Votre météo par ville
Coralie et sa famille ont obtenu les clés de leurs nouvelle maison en juillet. Et depuis, leur logement a été touché trois fois par les inondations… « Quand Antoine m’a proposé de visiter la maison, j’ai d’abord eu peur. » Coralie Marquis, 32 ans, est née à Blendecques (62). Elle y a grandi aussi et se souvient de la maison de sa marraine, noyée sous 1,80 m d’eau. C’était en 2002, l’inondation de référence pour beaucoup dans la région. « Mais même cette fois-là, l’eau n’était pas arrivée jusqu’ici », rembobine la jeune mère de famille.
Une bâtisse qui n’avait jamais eu les pieds dans l’eau en 200 ans, classée en zone de très faible risque d’inondation dans un secteur sensible mais désormais aménagé de bassins de rétention et de bras de sécurité : Coralie est rassurée et dessine son rêve de foyer au début de la rue Salengro.
Avec Antoine Tartare, son fiancé, elle tient en main les clefs de son avenir le 1er juillet, leur fille a moins d’un an. Débute un vaste chantier : « Tout était à refaire ou presque, de la toiture aux murs en passant par l’électricité ou l’isolation. » La maison a été achetée 96 000 euros et les travaux – 60 000 euros – durent plusieurs mois durant lesquels la famille continue d’habiter sa location. L’emménagement est programmé pour la fin novembre.

## Informations extraites
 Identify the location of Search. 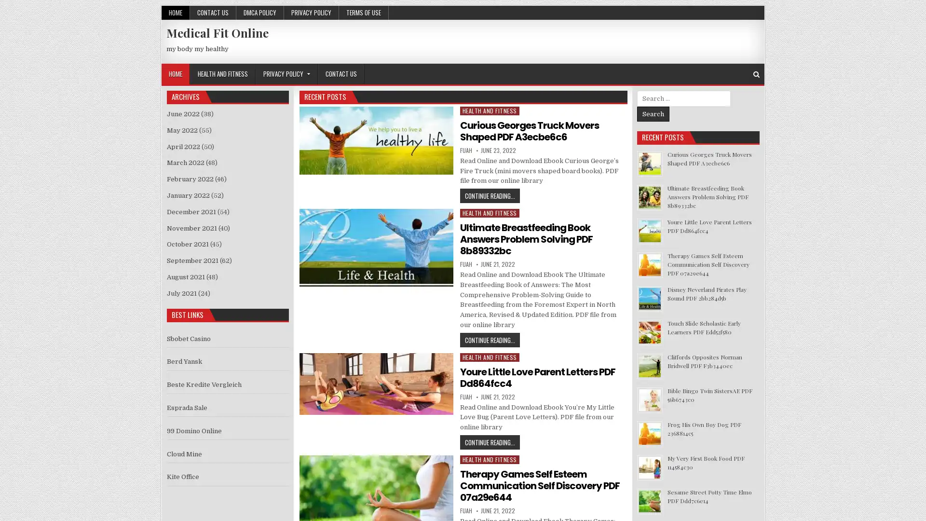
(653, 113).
--
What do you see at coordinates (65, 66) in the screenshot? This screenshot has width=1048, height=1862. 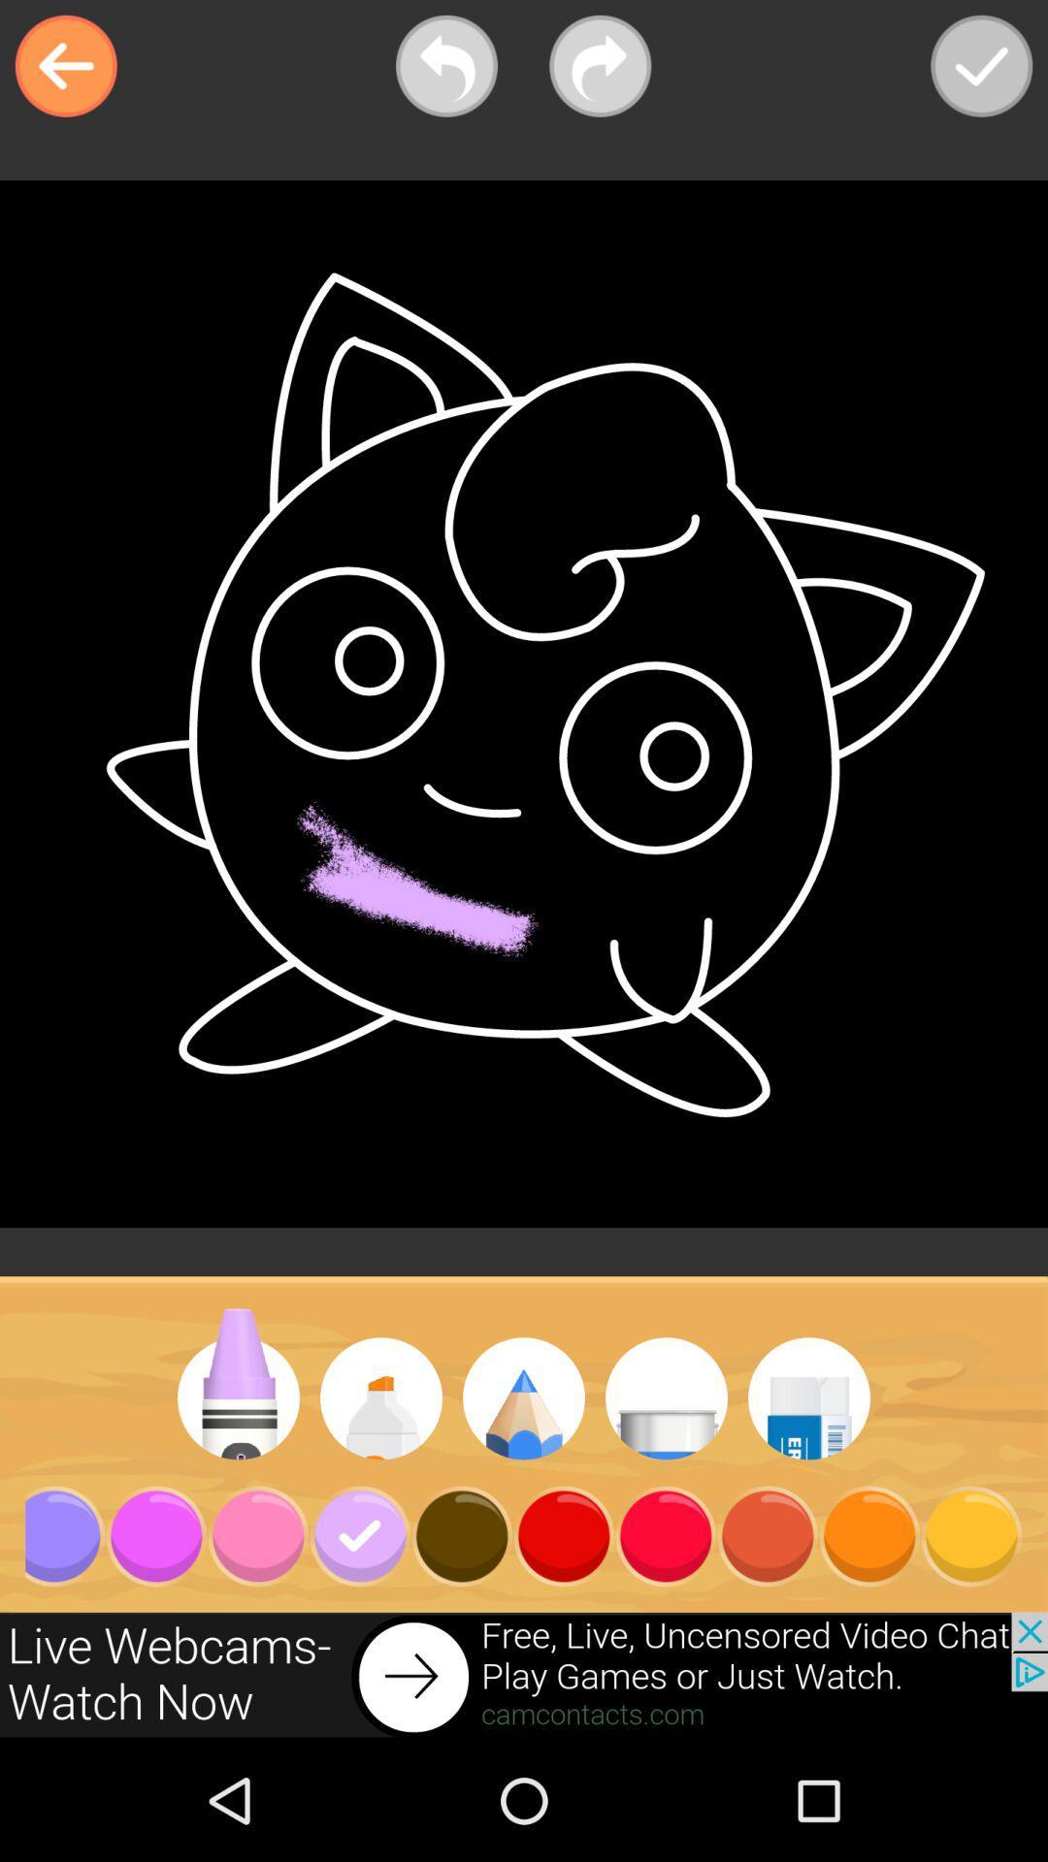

## Énoncé 1
D'après l'article sur la maison inondée de Coralie, à quel prix la maison a-t-elle été achetée ?
## Énoncé 2
Recopiez le passage de l'article sur la maison inondée de Coralie compris entre « Votre météo par » et « mère de famille. », bornes incluses.
## Énoncé 3
Poursuivez l'article sur la maison inondée de Coralie à partir de sa dernière phrase.

## Résultat 1
96 000 euros.

## Résultat 2
Votre météo par ville
Coralie et sa famille ont obtenu les clés de leurs nouvelle maison en juillet. Et depuis, leur logement a été touché trois fois par les inondations… « Quand Antoine m’a proposé de visiter la maison, j’ai d’abord eu peur. » Coralie Marquis, 32 ans, est née à Blendecques (62). Elle y a grandi aussi et se souvient de la maison de sa marraine, noyée sous 1,80 m d’eau. C’était en 2002, l’inondation de référence pour beaucoup dans la région. « Mais même cette fois-là, l’eau n’était pas arrivée jusqu’ici », rembobine la jeune mère de famille.

## Résultat 3
Tout début novembre, le premier étage est terminé et les premières affaires stockées. Trois jours plus tard, l’eau monte une première fois. « Nous sommes le 6 novembre et l’eau monte de 30 cm, inondant le hangar et le jardin. Elle arrive à la porte mais n’entre pas dans la maison », et comme « les gens de la mairie » la rassurent sur le caractère exceptionnel de la crue, la famille continue à avancer.
« Quelques jours avant le 11 novembre, nous recevons la cuisine créée sur mesure, tout l’électroménager, les meubles du rez-de-chaussée », liste Coralie. Et ce 11 novembre, c’est la deuxième crue de l’Aa à Blendecques : l’eau monte à 1,10 m cette fois dans la maison, tout est fichu.
Ce n’est pourtant pas faute d’avoir vu l’eau dangereusement approcher du bord du bras de sécurité qui passe devant la maison, d’avoir rappliqué en urgence, patron et collègues d’Antoine en tête au volant d’un camion chargé de palettes. « Ils ont monté quelques meubles, surélevé les appareils sur huit palettes, soit un mètre de hauteur », raconte la jeune femme alors en début de sa deuxième grossesse. Elle, était « à la maison, avec la petite, en train de déballer les affaires » et se retrouve chez ses beaux-parents, à Helfaut à quelques kilomètres de là, à se relayer avec son fiancé pour aller voir la maison, toutes les heures. « Les pompiers nous avaient demandé d’ouvrir le portail car les deux rivières (l’Aa et le bras de sécurité) allaient se rencontrer chez nous. »
Quand ils peuvent enfin aller jauger les dégâts après 48 heures, le doute n’est pas permis longtemps : la baie vitrée est grand ouverte, le système de fermeture a été arraché par la force de l’eau montée jusqu’aux châssis des fenêtres. « Et d’une telle puissance que les tours de palettes ont été renversées : tout est à l’eau. Il y avait plein de boue. Et cette odeur ! »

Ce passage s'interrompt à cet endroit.